National service and propaganda
Michele Catalano wrote an article today defending Barack Obama's national service goals. Catalano's basic argument is that Obama just wants Americans to be nice to each other for once. For example, Catalano writes
There are thousands upon thousands of high school and college students, as well as adults, doing some form of community service right now. Service to your community is an altruistic thing; it is a way of perhaps giving back to a community that has given to you. It is a way to reach out to a community, to help others who may not be as fortunate as you, to teach young adults about sharing, caring, and helping others, to do something out of the goodness of your heart that will benefit your community. This is not slavery. This is not forced labor. This is outreach. It represents values. Slavery is an act that benefits no one but the person who owns the slave; community service benefits both the giver and receiver and helps make the world a better place and leaves a general good feeling for everyone involved. It is not comparable to slavery.Well, yes, voluntary community service is most certainly of social benefit to a nation. The point that Catalano seems to overlook is that voluntary community service can also play a powerful political role in a nation as well. Purely as an illustration of my point, consider a small part of what Michael Burleigh has written about the Nazi charities in "The Third Reich: A New History":
The Nazis sought to rectify these failings [of the Weimar Republic's welfare system] by replacing faceless and obtuse bureaucracy with remoreseless activism, and by fusing charity and welfare.
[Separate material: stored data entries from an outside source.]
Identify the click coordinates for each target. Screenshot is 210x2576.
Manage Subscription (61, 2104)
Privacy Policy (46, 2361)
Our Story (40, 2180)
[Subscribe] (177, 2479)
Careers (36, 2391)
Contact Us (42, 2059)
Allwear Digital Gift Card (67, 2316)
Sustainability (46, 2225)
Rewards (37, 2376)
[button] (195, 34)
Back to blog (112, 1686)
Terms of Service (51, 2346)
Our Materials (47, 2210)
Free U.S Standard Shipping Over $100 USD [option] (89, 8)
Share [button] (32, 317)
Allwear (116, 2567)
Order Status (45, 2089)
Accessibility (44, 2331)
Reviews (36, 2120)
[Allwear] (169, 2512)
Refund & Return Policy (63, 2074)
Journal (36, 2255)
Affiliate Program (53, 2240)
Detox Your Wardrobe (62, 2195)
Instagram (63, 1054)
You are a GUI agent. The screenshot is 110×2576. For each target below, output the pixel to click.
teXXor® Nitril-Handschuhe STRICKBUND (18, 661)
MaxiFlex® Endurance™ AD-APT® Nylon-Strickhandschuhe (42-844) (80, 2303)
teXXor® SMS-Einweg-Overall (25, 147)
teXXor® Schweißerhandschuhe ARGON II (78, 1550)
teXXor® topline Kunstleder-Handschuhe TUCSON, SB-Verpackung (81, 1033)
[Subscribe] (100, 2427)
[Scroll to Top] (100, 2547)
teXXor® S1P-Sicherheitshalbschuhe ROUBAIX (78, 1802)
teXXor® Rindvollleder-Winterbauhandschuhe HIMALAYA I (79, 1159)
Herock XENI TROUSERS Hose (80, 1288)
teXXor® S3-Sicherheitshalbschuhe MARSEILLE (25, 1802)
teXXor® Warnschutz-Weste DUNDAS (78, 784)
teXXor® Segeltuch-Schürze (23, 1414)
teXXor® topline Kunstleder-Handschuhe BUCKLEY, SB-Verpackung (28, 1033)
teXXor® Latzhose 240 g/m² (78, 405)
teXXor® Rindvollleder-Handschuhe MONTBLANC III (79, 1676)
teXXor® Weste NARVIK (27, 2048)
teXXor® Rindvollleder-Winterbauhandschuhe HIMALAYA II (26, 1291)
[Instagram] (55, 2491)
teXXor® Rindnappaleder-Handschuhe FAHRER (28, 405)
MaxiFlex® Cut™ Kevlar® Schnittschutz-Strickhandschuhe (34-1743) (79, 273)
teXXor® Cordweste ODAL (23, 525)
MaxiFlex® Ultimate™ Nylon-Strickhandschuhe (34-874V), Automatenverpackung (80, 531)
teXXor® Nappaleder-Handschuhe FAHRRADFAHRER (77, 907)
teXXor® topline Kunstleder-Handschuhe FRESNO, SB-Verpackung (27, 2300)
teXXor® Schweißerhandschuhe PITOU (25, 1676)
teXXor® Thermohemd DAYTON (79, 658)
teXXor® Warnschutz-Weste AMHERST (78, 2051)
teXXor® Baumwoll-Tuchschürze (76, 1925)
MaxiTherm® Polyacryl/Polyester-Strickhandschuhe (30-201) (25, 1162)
Calling the resulting arrangements an aberrant apotheosis of the welfare state, or a 'racial welfare state', does not quite do justice to the subtlety of Nazi arrangements. Mass voluntarism demonstrated the national commnuity in action, while enabling the government to divert public resources to ends other than welfare.This isn't to suggest that Obama wants to create a Nazi-style welfare establishment. This is to suggest that charitable giving and voluntary community service, as such, is not a bad thing, but that government-sponsored charity and community service can be used as a propaganda tool by unscrupulous politicians. Catalano's own article betrays Obama's propaganda game in this regard. Catalano writes that:
Obama would encourage a goal of 50 hours of community service for high school students. That’s 50 hours over the course of a year, hours that could be spent cleaning up a park, reading to the elderly, working in a soup kitchen, assisting developmentally disabled children, delivering meals, collecting clothing for shelters, or working with local community programs like Kiwanis. There are myriad ways in which the youth of America can get involved with their surrounding communities, providing a give and take that benefits both the student and the community at large.Notice the conception of community service as primarily labor-intensive instead of intellectual work. Community service is here conceived as sacrifice instead of "selfishness", labor-intensive work instead of intellectual work, and above all action instead of thought. These are the undeniable hallmarks of propaganda, and in Obama's case, I'm pretty sure this won't end up being conservative propaganda.